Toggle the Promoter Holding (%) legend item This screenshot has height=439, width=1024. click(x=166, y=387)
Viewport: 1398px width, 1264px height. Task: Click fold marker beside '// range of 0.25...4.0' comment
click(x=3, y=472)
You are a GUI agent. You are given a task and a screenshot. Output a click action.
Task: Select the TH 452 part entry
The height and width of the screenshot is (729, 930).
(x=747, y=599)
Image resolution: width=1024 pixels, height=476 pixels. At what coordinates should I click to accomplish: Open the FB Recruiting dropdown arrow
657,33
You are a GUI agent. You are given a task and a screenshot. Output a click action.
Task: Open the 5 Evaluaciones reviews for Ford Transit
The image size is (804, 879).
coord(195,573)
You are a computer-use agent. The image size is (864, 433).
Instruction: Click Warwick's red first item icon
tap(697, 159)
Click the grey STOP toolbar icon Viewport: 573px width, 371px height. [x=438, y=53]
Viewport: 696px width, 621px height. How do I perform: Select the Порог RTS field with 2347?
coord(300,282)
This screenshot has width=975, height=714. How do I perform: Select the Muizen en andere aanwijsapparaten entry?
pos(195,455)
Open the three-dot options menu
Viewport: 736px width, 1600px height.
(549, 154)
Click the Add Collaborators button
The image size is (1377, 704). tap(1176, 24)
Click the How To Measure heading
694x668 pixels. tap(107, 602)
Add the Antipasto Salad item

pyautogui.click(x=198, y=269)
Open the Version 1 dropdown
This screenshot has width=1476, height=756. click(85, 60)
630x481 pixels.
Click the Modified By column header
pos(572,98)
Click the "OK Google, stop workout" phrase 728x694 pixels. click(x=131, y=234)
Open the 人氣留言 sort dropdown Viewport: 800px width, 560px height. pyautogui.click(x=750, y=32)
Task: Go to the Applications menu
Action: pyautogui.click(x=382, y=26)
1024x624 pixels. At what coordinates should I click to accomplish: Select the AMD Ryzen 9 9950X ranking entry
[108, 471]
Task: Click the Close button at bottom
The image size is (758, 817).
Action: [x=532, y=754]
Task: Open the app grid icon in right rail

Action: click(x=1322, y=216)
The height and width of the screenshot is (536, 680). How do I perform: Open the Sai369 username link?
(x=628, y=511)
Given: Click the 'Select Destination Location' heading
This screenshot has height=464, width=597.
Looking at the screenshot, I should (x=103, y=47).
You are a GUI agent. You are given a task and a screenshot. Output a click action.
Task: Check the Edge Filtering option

__WHAT THE TASK ASKS__. Find the line containing "Click the Add Collaborators button", then output it and every line after it to the end of the data, exactly.

__THE ANSWER__.
Click the Add Collaborators button
The image size is (1377, 704). tap(1176, 24)
Click the How To Measure heading
694x668 pixels. tap(107, 602)
Add the Antipasto Salad item

pyautogui.click(x=198, y=269)
Open the Version 1 dropdown
This screenshot has width=1476, height=756. click(85, 60)
630x481 pixels.
Click the Modified By column header
pos(572,98)
Click the "OK Google, stop workout" phrase 728x694 pixels. click(x=131, y=234)
Open the 人氣留言 sort dropdown Viewport: 800px width, 560px height. pyautogui.click(x=750, y=32)
Task: Go to the Applications menu
Action: pyautogui.click(x=382, y=26)
1024x624 pixels. At what coordinates should I click to accomplish: Select the AMD Ryzen 9 9950X ranking entry
[108, 471]
Task: Click the Close button at bottom
The image size is (758, 817).
Action: [x=532, y=754]
Task: Open the app grid icon in right rail

Action: click(x=1322, y=216)
The height and width of the screenshot is (536, 680). How do I perform: Open the Sai369 username link?
(x=628, y=511)
Given: Click the 'Select Destination Location' heading
This screenshot has height=464, width=597.
Looking at the screenshot, I should (x=103, y=47).
You are a GUI agent. You are given a task and a screenshot. Output a click action.
Task: Check the Edge Filtering option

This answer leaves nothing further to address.